Lord of the Dance
A look at the life of Longford storyteller Padraic Colum
Culture

A look at the life of Longford storyteller Padraic Colum

Padraic Colum, writer, poet, dramatist, folklorist, children’s author and actor, died 51 years ago on January 11, 1972 aged 90. MAL ROGERS looks back at his life

 

COLUM was born Patrick Collumb in Longford in 1881, where his father was the workhouse master. Aged 17, the young Patrick became a clerk in the Irish Railway Clearing House in Dublin, but left in 1904 determined to make a living through writing. His first poems appeared in The United Irishman, edited by Arthur Griffith.
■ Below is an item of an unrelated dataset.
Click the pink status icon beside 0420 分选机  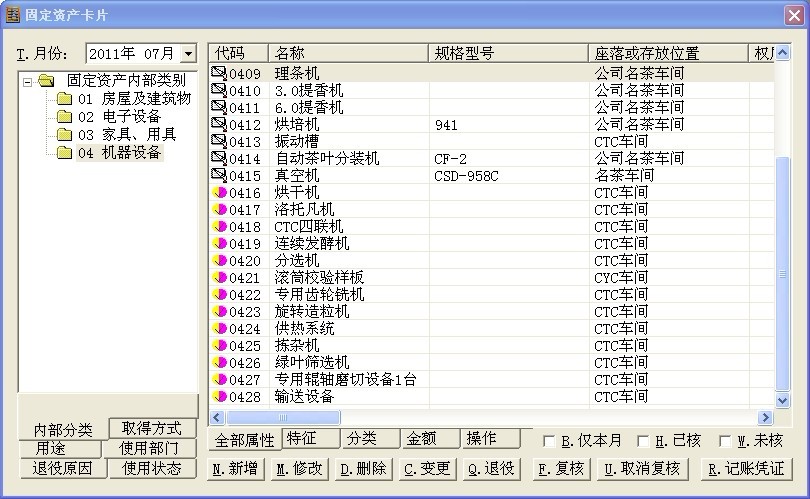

The Saxon Shillin' (1902) won a competition for a play to discourage young Irishmen from joining the British army.

He ultimately became most famous for the lyrics of She Moved Through the Fair, in 1916.

One of the most important writers of the Irish Literary Revival, Colum helped found the Abbey Theatre. But a falling out with co-founder WB Yeats over theatre policy meant that he severed his ties with the theatre, and never collaborated with the Abbey again.

Colum was a whimsical, natural storyteller, and particularly focused on children’s fiction such as The Boy Who Knew what the Birds Said, originally published in 1925.

Colum’s innate ability to tell a yarn — but a yarn that contained some starkly beautiful prose and some — undoubtedly came from his upbringing.

His father job at the workhouse, where Padraic was born, later brought the young boy into an environment “where waifs, strays and tramps congregated … and was entertained by the gossip and history of old men and old women who were survivals from an Ireland that had disappeared,” as he later wrote. But all will have had stories to tell.

Colum spent some of his upbringing at his grandmother's farm in Co. Cavan. Evenings there would often be spent round the turf fire listening to a shenachie (or seanchaí) — a traditional storyteller, recounting legends, songs and history and scraps of poetry.

Colum moved with his wife Mary to America in 1914. His output there — stories, poems, plays — were often accompanied by the beautiful and intricate illustrations of Dugald Stewart Walker, an American artist. He was one of the most celebrated illustrators of children’s books during the early 20th century — his work is best remembered for the lavish, magical realm that they frequently described.

But it was as a writer of poetry and drama that Colum won the affection of Irish people. Aside from She Moved Through the Fair, much of his poetry was about the marginalised people of rural Ireland. In The Old Woman of the Roads, the traveller in question just wants a place to shelter. This became a standard piece of verse in Ireland. At one time just about everybody in Ireland would have known at least a snatch of it. This verse gives a flavour of the poem:

And I am praying to God on high,

And I am praying Him night and day,

For a little house - house of my own -

Out of the wind's and the rain's way.

Colum’s dramatic works included Mogu the Wanderer, a romantic fairytale, and The King of Ireland’s Son.

He was a devoted friend of James Joyce, and although had fallen out with Yeats, continued to champion his poetry. For a while Colum lectured at American universities on various aspects of English writing, with emphasis, naturally, on the Irish literary tradition.

Colum never produced a theatrical masterpiece — no one piece of drama of his has truly stood the test of time. His reputation was perhaps overshadowed because he came along at a time when Ireland’s conveyor belt of literary talent had led to the Irish renaissance — as well as Joyce and Yeats, the cast of the writing community in the country included Lady Gregory, George Moore, the poet A. E. (George W. Russell), Sean O'Casey and John Millington Synge.

These were his contemporaries, but Colum earns his place alongside them because his early work, probably more than anyone else’s, established the genre of realist folk drama.

The New York Times said of Padraic Colum in their obituary: “The mixture of the gaiety and the shadow which is so much a part of the Irish heart was his.”